Ever since that day, when I close the lid and let it sleep for more than a few minutes, it will crash on wake up. The only errors I see in the system logs are regarding com.apple.preference.displays.MirrorDisplays not starting properly. Looking online for the error message [“com.apple.xpc.launchd [1] (com.apple.preference.displays.MirrorDisplays): Service only ran for 0 seconds. Pushing respawn out by 10 seconds.”], I found a number of places reporting that it has been happening to them in various releases of High Sierra. In all the cases I saw, the errors are in the logs and the computer fails to wake up from sleeping.
This is what happens when I open the lid on the laptop after it has been asleep for a while:
Bug Filed
Apple’s Twitter support team were not very helpful on this, so I filed a bug report instead, attaching screen photos and other information as requested. So far, I’ve heard nothing back from that, though that is not uncommon (Apple are typically silent until the ticket is fixed).
Online Suggestions
While I was researching online, I did find a couple of suggestions that had worked for a few people at least. The first is simple, just make sure the option in the display settings to show the AirPlay icon on the menu bar is unchecked, like this:
That made no difference in my case, so I looked at the second suggestion. This one is more involved, and requires rebooting into recovery mode & disabling the system integrity protection feature so that system files can be modified:
- Boot the system into recovery mode (restart holding Command + R while it boots)

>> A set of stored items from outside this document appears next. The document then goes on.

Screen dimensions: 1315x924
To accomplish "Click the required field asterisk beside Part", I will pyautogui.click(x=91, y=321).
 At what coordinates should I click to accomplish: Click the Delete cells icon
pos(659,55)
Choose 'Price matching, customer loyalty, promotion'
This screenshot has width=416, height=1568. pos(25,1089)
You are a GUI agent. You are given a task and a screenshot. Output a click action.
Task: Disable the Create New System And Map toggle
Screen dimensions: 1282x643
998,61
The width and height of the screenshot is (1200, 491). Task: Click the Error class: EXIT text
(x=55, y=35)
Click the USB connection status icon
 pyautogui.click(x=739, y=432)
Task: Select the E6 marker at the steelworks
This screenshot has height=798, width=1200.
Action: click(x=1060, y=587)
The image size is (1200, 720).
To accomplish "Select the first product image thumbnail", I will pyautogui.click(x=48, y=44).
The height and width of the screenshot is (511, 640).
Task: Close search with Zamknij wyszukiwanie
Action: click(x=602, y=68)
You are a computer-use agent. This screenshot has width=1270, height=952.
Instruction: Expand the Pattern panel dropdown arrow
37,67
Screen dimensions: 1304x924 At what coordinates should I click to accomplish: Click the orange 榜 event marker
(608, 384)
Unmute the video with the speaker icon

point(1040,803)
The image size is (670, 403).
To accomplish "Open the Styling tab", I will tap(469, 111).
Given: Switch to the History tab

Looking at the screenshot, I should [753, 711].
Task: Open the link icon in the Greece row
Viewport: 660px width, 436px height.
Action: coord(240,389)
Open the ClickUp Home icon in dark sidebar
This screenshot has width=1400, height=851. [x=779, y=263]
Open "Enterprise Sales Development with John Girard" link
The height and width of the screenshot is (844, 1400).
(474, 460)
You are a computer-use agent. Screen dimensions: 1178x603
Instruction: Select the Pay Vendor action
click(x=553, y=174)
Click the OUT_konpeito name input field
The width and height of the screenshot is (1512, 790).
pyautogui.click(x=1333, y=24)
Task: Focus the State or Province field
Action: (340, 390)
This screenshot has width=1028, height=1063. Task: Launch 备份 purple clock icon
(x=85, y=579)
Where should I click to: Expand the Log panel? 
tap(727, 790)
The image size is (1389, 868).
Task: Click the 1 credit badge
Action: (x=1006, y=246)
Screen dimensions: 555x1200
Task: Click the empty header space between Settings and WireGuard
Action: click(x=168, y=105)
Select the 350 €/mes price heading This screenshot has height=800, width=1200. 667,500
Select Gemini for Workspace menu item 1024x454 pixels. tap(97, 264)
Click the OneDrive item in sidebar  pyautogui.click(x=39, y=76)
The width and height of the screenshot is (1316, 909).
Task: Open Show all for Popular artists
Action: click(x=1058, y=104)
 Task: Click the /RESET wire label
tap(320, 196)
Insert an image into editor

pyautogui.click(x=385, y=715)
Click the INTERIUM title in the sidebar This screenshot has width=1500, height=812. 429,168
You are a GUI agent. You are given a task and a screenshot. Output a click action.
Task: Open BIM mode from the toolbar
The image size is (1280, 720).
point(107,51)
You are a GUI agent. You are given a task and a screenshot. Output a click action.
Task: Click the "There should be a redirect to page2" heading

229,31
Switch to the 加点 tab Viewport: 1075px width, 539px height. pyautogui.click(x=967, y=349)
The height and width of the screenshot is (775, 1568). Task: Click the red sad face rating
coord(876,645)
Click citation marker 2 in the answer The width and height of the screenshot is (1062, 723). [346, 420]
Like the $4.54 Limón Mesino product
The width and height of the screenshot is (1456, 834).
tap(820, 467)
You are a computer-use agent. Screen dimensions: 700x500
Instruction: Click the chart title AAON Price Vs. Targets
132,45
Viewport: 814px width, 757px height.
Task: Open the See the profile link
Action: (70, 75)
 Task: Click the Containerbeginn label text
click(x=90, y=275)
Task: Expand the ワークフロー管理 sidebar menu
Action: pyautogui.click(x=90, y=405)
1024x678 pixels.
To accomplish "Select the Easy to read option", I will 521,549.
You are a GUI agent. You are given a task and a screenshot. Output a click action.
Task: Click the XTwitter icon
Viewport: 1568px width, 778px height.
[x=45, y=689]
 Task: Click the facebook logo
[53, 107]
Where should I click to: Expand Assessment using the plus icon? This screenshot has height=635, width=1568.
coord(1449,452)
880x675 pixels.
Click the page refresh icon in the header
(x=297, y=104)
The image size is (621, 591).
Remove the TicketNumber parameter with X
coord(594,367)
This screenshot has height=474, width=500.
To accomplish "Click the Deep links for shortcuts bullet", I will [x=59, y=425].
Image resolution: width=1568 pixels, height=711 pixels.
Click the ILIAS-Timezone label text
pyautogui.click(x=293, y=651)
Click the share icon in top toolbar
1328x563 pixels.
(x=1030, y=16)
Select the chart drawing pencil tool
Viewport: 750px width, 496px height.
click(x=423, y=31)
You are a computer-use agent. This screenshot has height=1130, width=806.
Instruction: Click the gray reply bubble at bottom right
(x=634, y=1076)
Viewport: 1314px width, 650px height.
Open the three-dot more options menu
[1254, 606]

- From the menu bar, launch a Terminal application
- Type the following command to disable system integrity protection: csrutil disable
- Reboot back into regular Mac OS
- Edit /System/Library/LaunchAgents/com.apple.preference.displays.MirrorDisplays.plist, commenting out the line <string>Aqua</string>
- Reboot back into recovery mode
- Open the Terminal and enter the following command: csrutil enable;
This did not work for me either. My next experiment is to comment out that entire plist file and see whether that makes any difference. I will update with the results of that experiment (and, of course, any information I get back in response to the bug report I filed with Apple).
Update 1 (April 17, 2018):
Commenting out the entire file did not resolve the issue. Still crashes the same way each time it wakes up from hibernate (short sleeps still appear to be OK).